Trabalho de Filosofia Política I

Tempos atrás vasculhando antigos emails encontrei meus trabalhos de quando fazia Filosofia, foi uma nostalgia relê-los pois o amor que eu tinha por esse curso era muito grande... esse particulartmente era sobre o conceito de direito natual em Spinoza que é um de umeus filósofos preferidos:

Considerando que foi discutido nas aulas analise o conceito de direito natural no capítulo XVI do Tratado Teológico Político de Espinosa.

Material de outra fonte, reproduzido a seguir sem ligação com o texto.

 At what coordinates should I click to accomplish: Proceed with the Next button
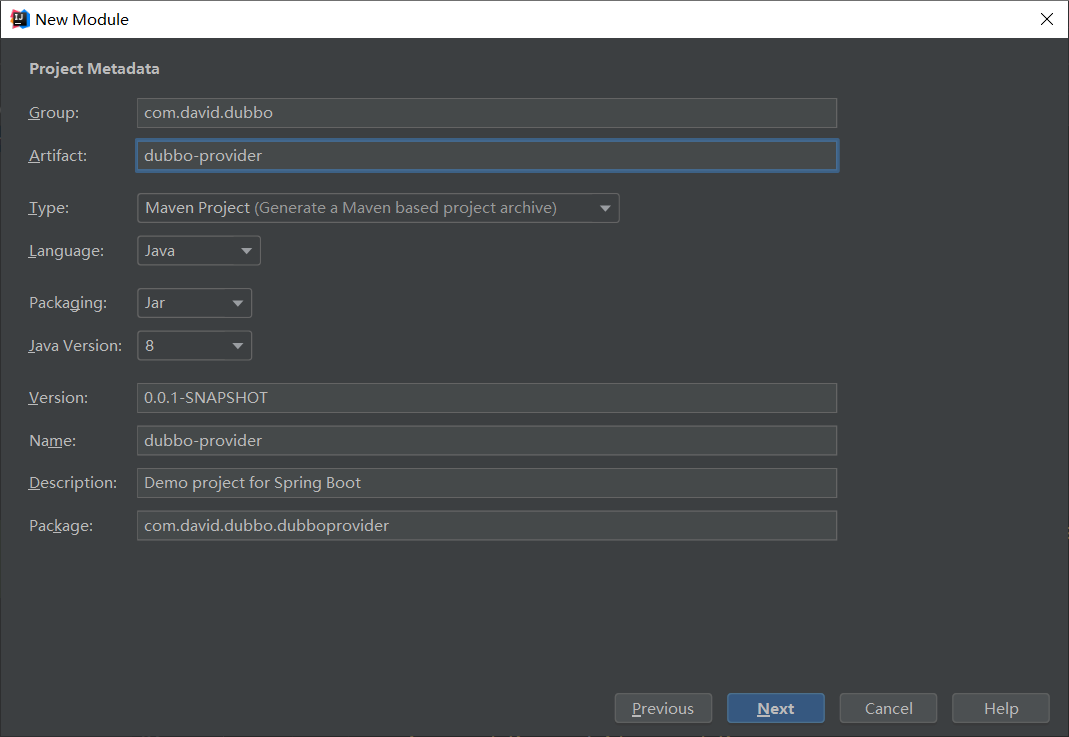(775, 708)
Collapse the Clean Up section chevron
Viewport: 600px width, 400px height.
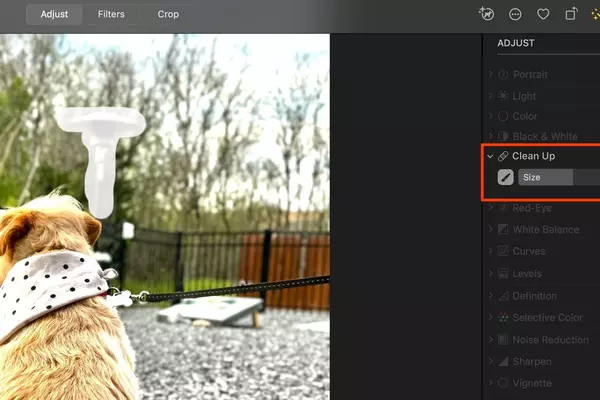(490, 156)
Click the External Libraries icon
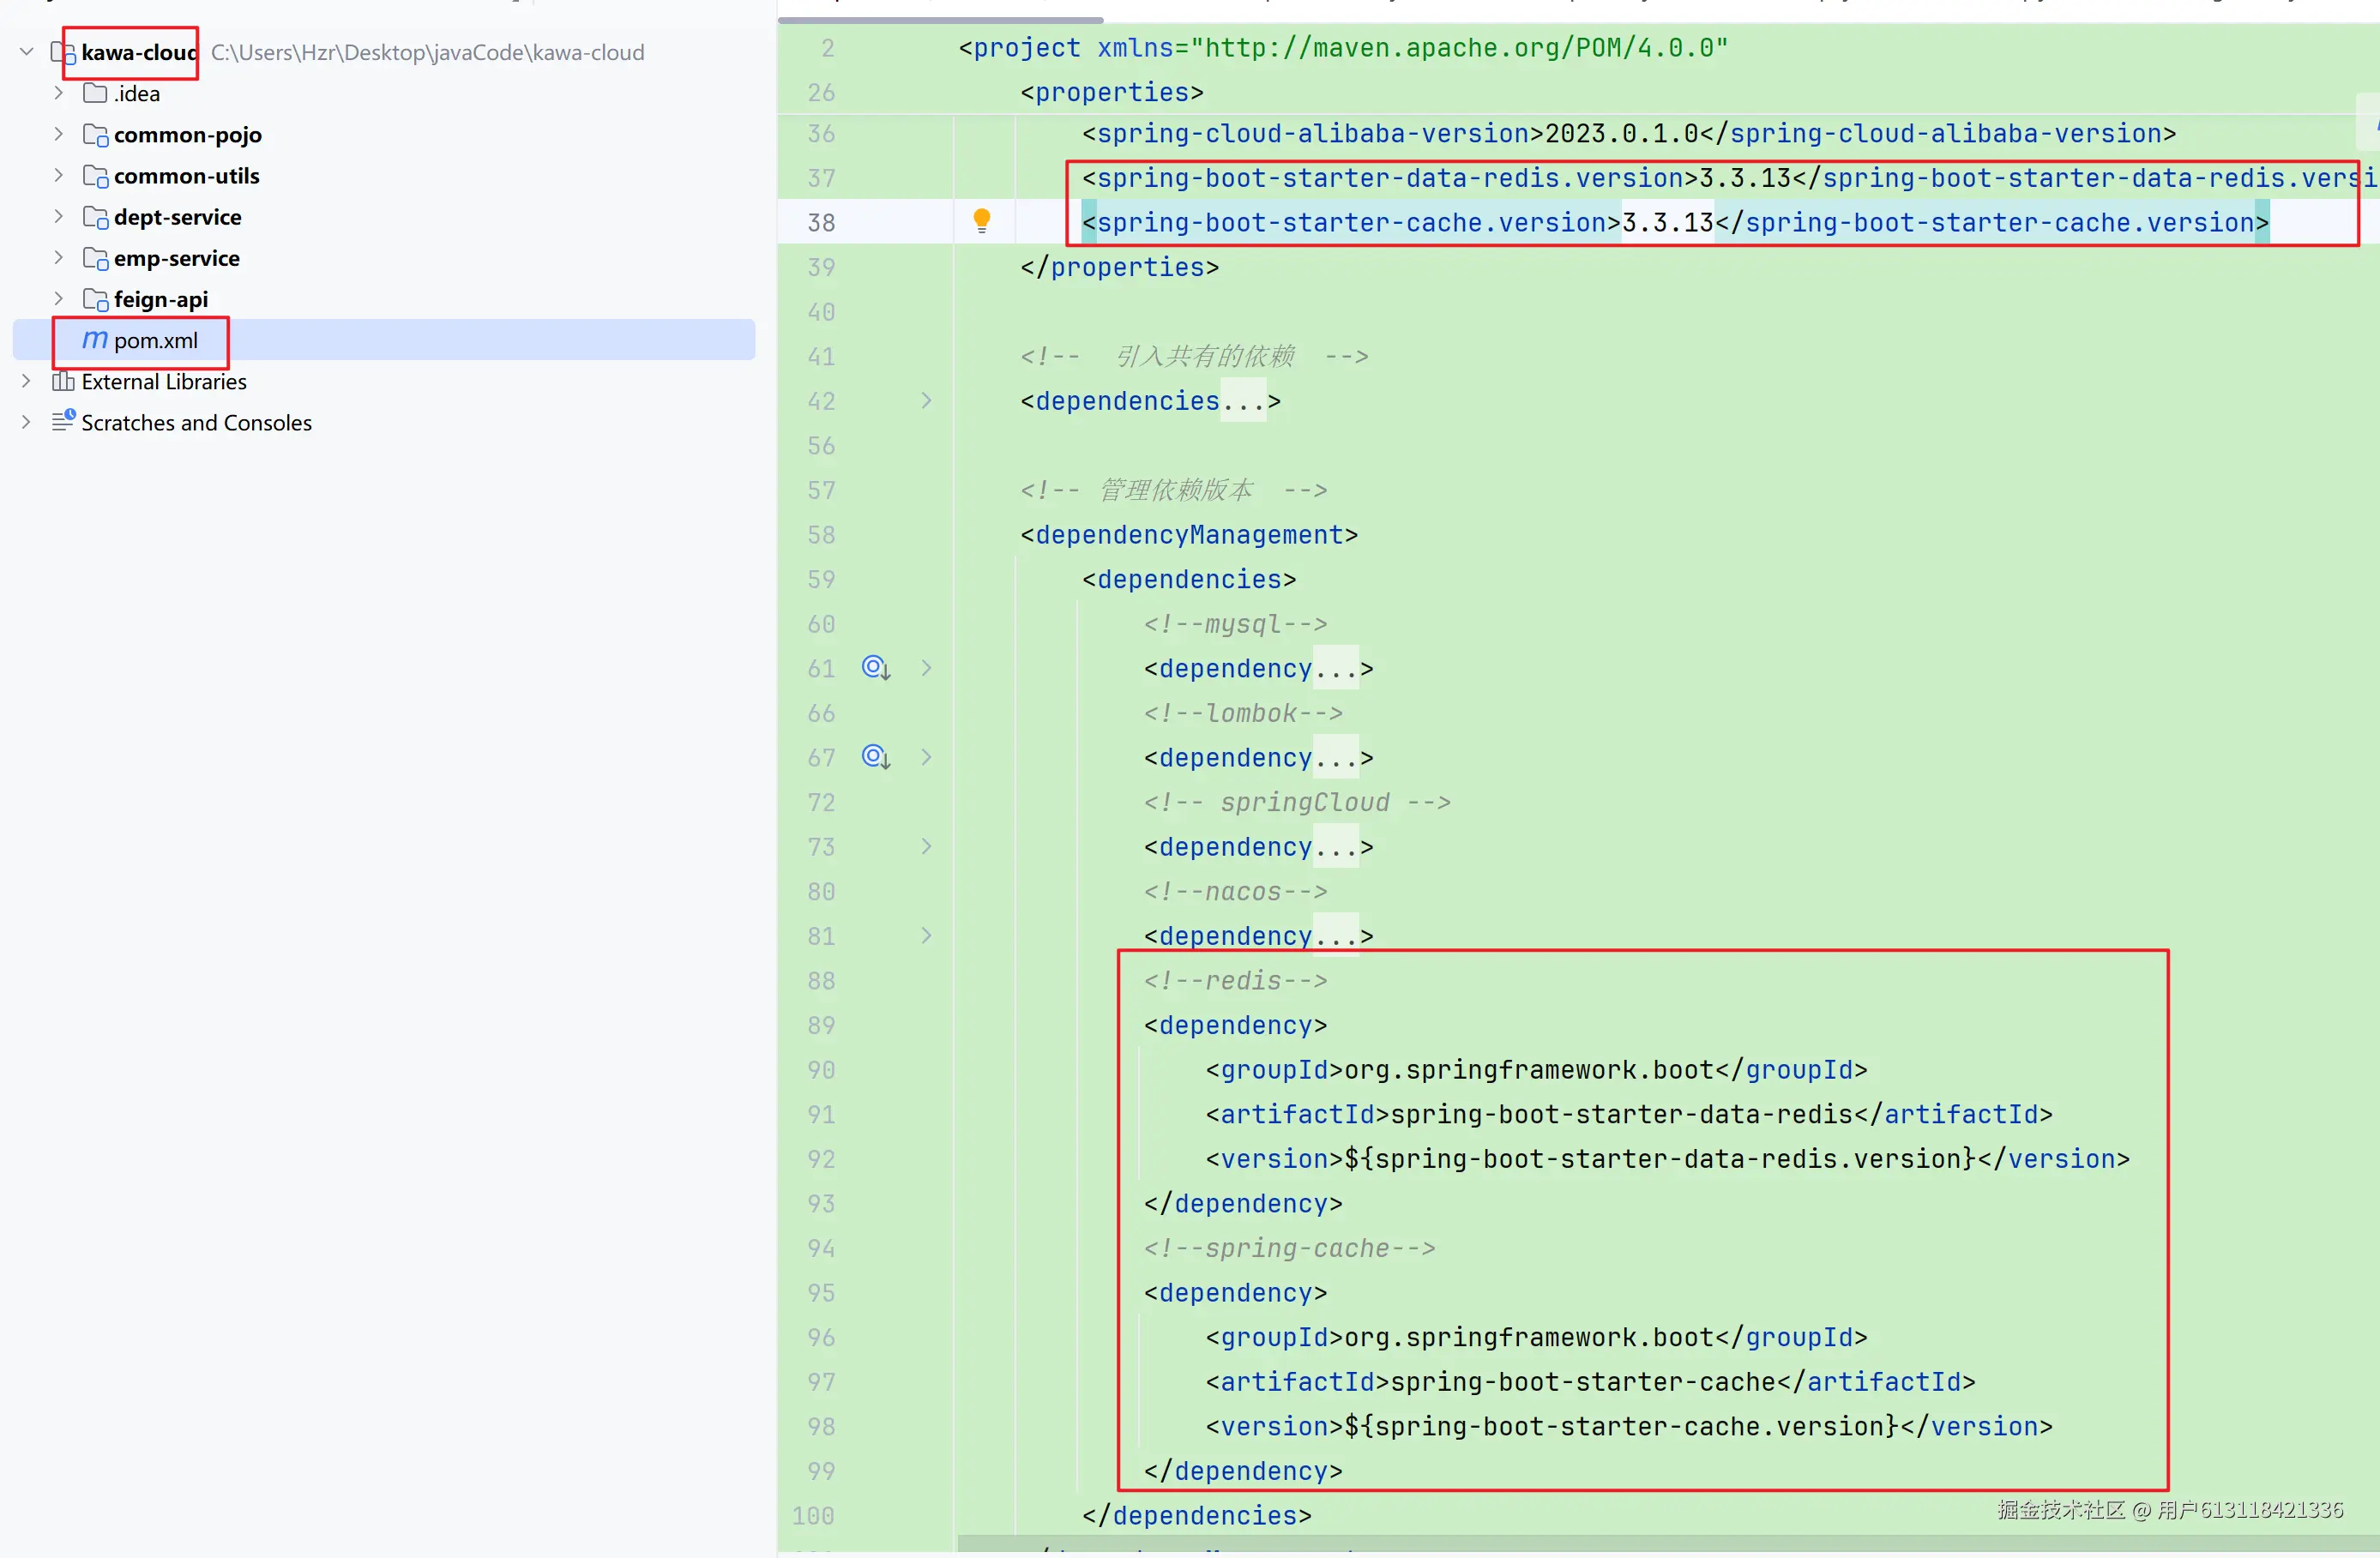This screenshot has height=1558, width=2380. tap(63, 381)
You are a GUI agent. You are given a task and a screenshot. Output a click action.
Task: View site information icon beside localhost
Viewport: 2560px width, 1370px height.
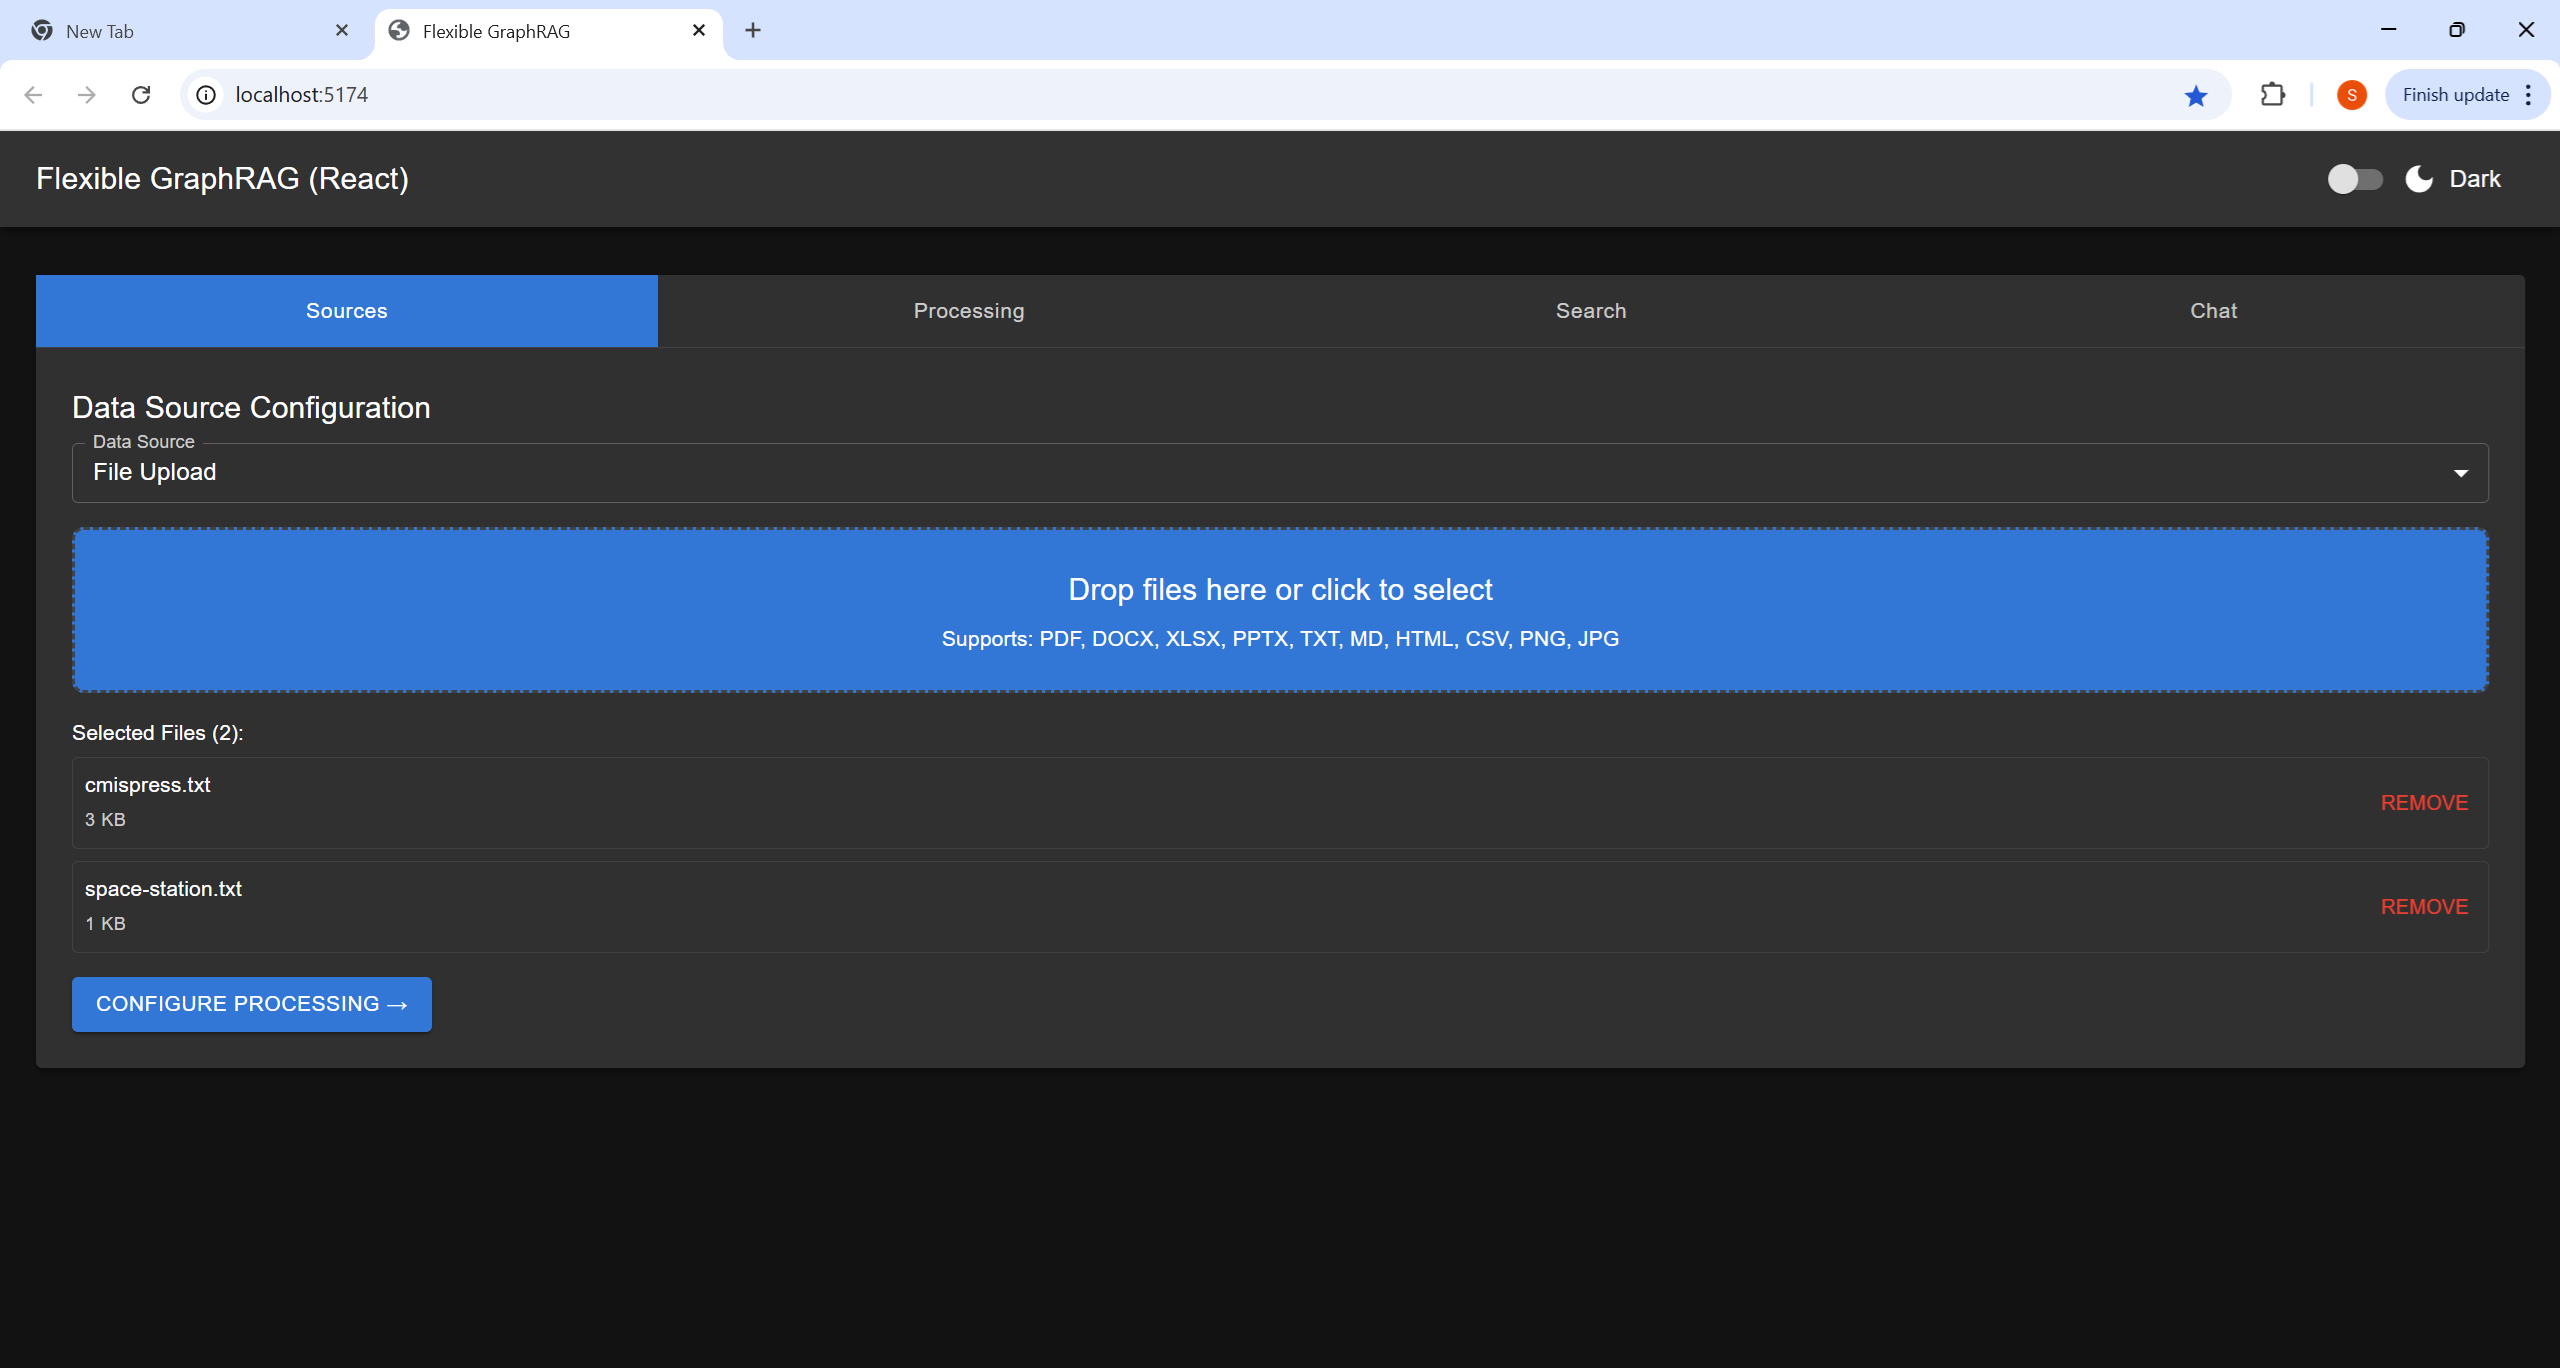coord(206,95)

Espinosa fala do direito natural do individuo sem pretender relacioná-lo ao Estado e religião, ele entende por direito e instituição natural, as regras da natureza de cada um, de cada indivíduo, essas regras concernem a qualquer ser como naturalmente determinado a existir e agir de certa maneira. Espinosa se mostra determinista, e se utiliza de exemplos para afirmar que a natureza tem direito a tudo que esta em seu poder, o direito da natureza se estende a sua potência, e a potência de Deus é a mesma da natureza segundo ele, e a potência da natureza é a potência de todos os indivíduos juntos, e que todo indivíduo tem direito a tudo que esta em seu poder, o direito se extende a potência de cada um.
Segundo ele, as coisas se preservam a ficar no mesmo estado que estão o indivíduo pode agir segundo está tudo naturalmente determinado. Espinosa não faz distinção entre o humano e os outros seres da natureza, ou também em homens racionais, o direito natural de cada homem, pois cada homem age como determinado por sua natureza, o individuo nessa concepção tem direito a tudo aquilo que ele julga útil, aquele que esta em estado de natureza tem o direito de fazer tudo que esta na lei do instinto.
Sendo assim o direito natural de cada homem determina-se pelo desejo e potência, o ser humano tem de viver se conservar por todos os meios que ele dispõe, por natureza eles não estão naturalmente determinados a viver submetidos à razão, mas são obrigados a viver sob ela, mas, tudo que o indivíduo, considerando apenas o império da natureza acreditar que é útil para si, tem pleno direito natural de obtê-lo não importando os meios e considerar inimigos quem quiser impedir, conclui-se então que o direito é aquilo que foi instituído pela natureza, direito de todos, porque a natureza não se conforma as leis da razão, todos os seres estão determinados a existir e agir de certa maneira. E por todos os humanos não desejarem viver numa sociedade onde o medo e o ódio estão presentes, eles preferem viver nos ditames da razão, e para tanto, os humanos tiveram que unir-se a força, para fazer com que o direito natural de cada um se torne coletivo, e que o indivíduo aja não pelo desejo, mas pelo poder pelo grupo. Os homens regidos pela razão deverão frear o instinto, também defenderem o direito do outro como se fosse o seu. E isso deve ser feito por meio de um pacto.
Segundo Espinosa se considera bom aquilo que entre dois bens escolhe-se aquele que parece ser o maior, e entre os males o menor, essa lei está inscrita na natureza humana, segundo ele e ela deve ser colocada entre as verdades que não podem ser ignoradas. Para o autor uma pessoa só renunciará ao direito natural sobre todas as coisas por medo, e também na esperança de uma maior bem alguém prometerá cumprir as promessas estabelecidas pelo pacto de renuncia a esse direito. Tem-se o direito de romper o pacto se entre dois males eu escolher aquele que, por exemplo, causar menor dano, sendo assim, o pacto tem maior força em função de sua utilidade, e ele fica abolido.
Para Espinosa a condição que esse estabelece para uma sociedade seja constituída sem contradizer o direito natural, e para que o pacto se estabeleça, é que cada indivíduo transfira para a sociedade sua potência, para que a sociedade detenha o supremo direito de natureza que todos devem obedecer, para que não sejam punidos, esse direito se chama Democracia. A Democracia pode ser definida por um conjunto de homens que detém o direito a tudo que está em seu poder, sua finalidade é conter o absurdo dos instintos humanos, para que estes possam viver em paz, mas, para ele somente a autoridade soberana pode ordenar e os súditos devem acatar as ordens e reconhecer como direito só aquilo que o poder supremo declara ser direito.
Na concepção espinosana, a república livre é aquela cujas leis se fundamentam na razão, e sendo assim, cada um pode ser livre vivendo de acordo com a razão, na democracia se transfere o direito natural para a maioria do todo social, e todos continuam iguais como no estado de natureza.

Referências:
ESPINOSA,BARUCH. Tratado Teológico-Político, tradução, introdução e notas de Diogo Pires Aurélio, Editora Martins Fontes, 2003.
ESPINOSA,BARUCH. Ètica, Demonstrada à maneira dos geômetras, tradução de Joaquim de Carvalho, Joaquim Ferreira Gomes e Antonio Simões.